(Stored dataset items)
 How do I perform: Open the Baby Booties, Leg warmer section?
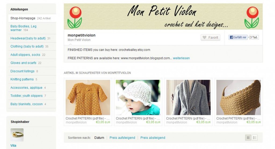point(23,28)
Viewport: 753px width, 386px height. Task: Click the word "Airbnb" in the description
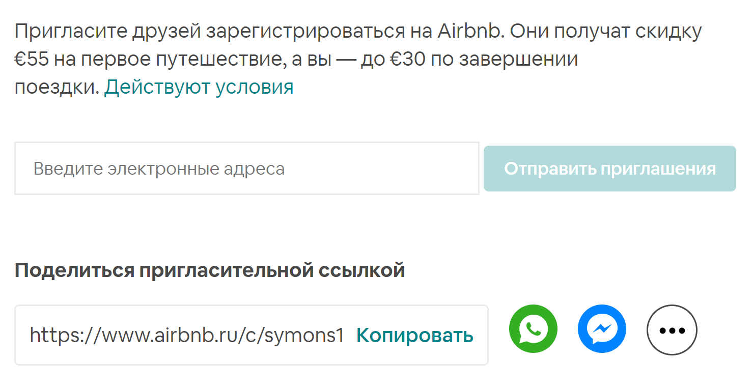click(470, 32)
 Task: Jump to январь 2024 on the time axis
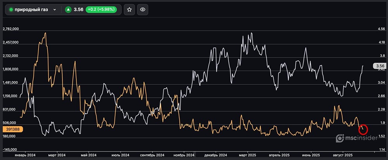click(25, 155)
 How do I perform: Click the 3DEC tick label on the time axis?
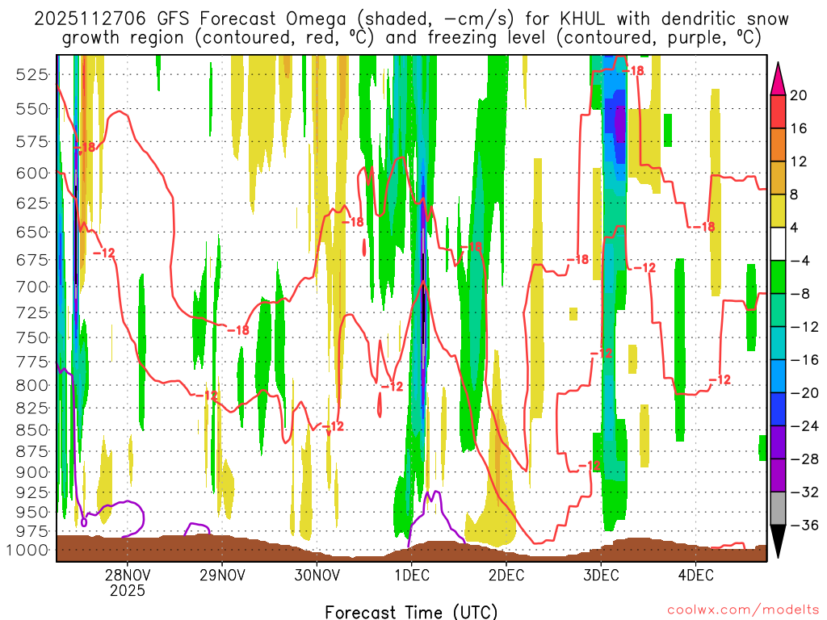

# Exercise:
Each line from the one with "Viewport: 753px width, 386px" through the end of the entries should be reproduced exactly. Leave out the pictures.

# Answer for the task:
Viewport: 753px width, 386px height. Task: Click the word "Airbnb" in the description
click(470, 32)
 Task: Jump to январь 2024 on the time axis
click(25, 155)
 How do I perform: Click the 3DEC tick label on the time axis?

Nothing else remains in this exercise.